> [Material supplied]:
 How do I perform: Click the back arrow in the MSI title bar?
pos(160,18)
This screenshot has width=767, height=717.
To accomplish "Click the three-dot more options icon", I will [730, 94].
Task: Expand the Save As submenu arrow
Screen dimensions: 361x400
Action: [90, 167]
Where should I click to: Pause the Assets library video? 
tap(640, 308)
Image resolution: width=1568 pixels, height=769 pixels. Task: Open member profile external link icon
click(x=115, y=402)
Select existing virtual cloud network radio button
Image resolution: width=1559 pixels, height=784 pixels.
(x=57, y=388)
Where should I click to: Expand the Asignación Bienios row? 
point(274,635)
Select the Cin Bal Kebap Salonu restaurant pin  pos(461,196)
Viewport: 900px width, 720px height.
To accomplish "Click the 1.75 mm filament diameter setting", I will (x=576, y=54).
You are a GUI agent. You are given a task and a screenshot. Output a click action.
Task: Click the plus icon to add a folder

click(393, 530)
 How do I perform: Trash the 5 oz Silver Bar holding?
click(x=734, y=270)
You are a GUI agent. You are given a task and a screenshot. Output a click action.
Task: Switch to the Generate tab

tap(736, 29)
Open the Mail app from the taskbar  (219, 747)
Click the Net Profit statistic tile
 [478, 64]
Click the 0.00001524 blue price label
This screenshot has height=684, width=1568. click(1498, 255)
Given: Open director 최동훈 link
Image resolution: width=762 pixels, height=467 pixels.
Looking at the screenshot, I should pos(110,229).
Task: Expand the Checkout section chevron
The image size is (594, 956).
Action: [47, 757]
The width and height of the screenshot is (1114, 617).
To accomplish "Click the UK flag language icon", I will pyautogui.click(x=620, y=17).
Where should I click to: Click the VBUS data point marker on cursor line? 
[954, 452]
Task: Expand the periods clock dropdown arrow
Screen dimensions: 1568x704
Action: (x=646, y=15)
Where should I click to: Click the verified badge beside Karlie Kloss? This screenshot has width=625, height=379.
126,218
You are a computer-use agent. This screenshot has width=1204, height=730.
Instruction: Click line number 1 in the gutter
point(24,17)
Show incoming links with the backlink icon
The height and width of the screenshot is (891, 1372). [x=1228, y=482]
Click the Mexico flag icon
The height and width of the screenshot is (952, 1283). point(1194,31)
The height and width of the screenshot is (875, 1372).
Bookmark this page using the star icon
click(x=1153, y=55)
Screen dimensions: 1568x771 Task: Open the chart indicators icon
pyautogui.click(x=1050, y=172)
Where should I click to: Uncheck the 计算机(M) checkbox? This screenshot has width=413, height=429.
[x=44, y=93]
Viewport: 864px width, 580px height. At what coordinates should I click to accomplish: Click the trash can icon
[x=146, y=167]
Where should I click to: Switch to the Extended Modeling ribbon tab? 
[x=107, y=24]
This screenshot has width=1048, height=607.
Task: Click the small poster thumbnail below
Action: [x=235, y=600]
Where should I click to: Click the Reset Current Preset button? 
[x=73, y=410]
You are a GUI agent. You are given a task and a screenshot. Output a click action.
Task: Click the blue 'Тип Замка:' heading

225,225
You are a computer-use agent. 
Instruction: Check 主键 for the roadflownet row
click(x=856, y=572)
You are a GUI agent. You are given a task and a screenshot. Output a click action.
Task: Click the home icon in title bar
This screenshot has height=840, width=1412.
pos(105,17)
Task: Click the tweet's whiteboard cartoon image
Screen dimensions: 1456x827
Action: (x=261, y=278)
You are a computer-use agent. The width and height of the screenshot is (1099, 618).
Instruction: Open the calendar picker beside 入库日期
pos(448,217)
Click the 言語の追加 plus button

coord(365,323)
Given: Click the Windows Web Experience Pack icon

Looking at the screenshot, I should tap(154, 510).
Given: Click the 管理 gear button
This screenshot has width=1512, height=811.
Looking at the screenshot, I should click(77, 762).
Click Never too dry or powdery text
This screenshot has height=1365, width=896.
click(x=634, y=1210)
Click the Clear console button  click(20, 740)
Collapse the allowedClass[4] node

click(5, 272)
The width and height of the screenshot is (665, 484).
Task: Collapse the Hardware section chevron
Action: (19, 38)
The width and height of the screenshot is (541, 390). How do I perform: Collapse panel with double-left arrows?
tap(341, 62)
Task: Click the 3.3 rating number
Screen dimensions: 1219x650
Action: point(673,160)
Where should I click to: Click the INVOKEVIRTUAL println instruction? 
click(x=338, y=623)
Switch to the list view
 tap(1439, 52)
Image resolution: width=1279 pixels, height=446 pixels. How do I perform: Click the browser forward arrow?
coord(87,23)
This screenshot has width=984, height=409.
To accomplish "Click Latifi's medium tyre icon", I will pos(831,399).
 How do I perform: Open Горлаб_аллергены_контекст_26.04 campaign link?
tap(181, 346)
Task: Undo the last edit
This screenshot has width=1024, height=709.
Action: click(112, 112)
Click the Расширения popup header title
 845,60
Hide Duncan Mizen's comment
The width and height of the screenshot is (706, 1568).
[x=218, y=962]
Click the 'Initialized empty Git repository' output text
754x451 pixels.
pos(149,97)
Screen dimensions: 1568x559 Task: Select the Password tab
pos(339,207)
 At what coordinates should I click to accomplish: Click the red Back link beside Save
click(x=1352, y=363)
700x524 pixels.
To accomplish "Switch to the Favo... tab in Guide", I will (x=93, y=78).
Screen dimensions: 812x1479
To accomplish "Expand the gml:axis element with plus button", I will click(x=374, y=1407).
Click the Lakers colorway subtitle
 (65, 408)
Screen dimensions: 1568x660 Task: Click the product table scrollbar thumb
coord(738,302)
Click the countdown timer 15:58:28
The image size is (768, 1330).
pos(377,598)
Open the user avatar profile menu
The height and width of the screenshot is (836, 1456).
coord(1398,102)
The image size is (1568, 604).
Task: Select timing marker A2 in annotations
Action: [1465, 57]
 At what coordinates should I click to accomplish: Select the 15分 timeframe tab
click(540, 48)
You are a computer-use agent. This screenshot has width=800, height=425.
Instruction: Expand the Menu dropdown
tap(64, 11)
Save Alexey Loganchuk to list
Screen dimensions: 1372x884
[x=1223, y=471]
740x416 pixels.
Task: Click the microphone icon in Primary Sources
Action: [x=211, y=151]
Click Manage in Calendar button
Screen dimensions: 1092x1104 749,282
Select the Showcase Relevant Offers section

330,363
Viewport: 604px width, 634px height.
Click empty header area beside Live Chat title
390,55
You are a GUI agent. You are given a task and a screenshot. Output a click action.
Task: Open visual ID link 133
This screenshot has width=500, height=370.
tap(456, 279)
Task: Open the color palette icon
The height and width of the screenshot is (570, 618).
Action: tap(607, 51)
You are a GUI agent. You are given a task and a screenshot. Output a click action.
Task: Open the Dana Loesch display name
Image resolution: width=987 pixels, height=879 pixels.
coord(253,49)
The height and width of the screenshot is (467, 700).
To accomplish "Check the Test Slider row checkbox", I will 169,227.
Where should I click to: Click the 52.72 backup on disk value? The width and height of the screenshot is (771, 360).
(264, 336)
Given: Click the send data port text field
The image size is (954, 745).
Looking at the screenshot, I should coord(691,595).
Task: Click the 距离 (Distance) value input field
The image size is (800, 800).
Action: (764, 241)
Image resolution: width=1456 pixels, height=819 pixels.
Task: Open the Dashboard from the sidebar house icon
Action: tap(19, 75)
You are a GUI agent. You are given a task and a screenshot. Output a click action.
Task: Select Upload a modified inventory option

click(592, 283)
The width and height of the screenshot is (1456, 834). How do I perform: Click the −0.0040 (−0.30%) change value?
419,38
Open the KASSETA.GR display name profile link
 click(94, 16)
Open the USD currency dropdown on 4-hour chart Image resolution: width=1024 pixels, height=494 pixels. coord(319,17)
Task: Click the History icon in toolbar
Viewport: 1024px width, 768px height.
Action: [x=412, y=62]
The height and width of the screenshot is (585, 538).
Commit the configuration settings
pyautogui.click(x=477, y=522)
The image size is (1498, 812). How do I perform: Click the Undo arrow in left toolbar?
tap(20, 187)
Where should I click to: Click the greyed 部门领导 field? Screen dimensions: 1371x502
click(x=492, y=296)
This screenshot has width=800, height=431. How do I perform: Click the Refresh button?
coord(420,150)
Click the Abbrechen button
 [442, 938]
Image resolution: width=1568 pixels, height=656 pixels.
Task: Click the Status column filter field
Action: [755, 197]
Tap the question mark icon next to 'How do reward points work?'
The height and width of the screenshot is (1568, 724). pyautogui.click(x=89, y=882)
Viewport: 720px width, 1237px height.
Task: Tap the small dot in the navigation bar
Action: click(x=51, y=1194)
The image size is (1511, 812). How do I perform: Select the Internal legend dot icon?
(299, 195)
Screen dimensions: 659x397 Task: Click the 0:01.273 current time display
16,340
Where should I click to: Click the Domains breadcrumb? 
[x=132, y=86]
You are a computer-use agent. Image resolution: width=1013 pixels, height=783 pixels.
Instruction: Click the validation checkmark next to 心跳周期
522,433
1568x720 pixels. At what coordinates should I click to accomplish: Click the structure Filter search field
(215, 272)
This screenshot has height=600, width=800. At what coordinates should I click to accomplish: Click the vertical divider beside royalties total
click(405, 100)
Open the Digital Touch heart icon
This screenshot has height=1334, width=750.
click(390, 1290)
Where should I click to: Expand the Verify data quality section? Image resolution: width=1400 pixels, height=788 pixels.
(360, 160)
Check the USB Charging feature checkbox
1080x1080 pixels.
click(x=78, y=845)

> [Request]: Copy the rows above word for word, starting at the first line and ending with the line that contains "Action: [90, 167]".

> [Finished task]:
 How do I perform: Click the back arrow in the MSI title bar?
pos(160,18)
This screenshot has width=767, height=717.
To accomplish "Click the three-dot more options icon", I will [730, 94].
Task: Expand the Save As submenu arrow
Screen dimensions: 361x400
Action: [90, 167]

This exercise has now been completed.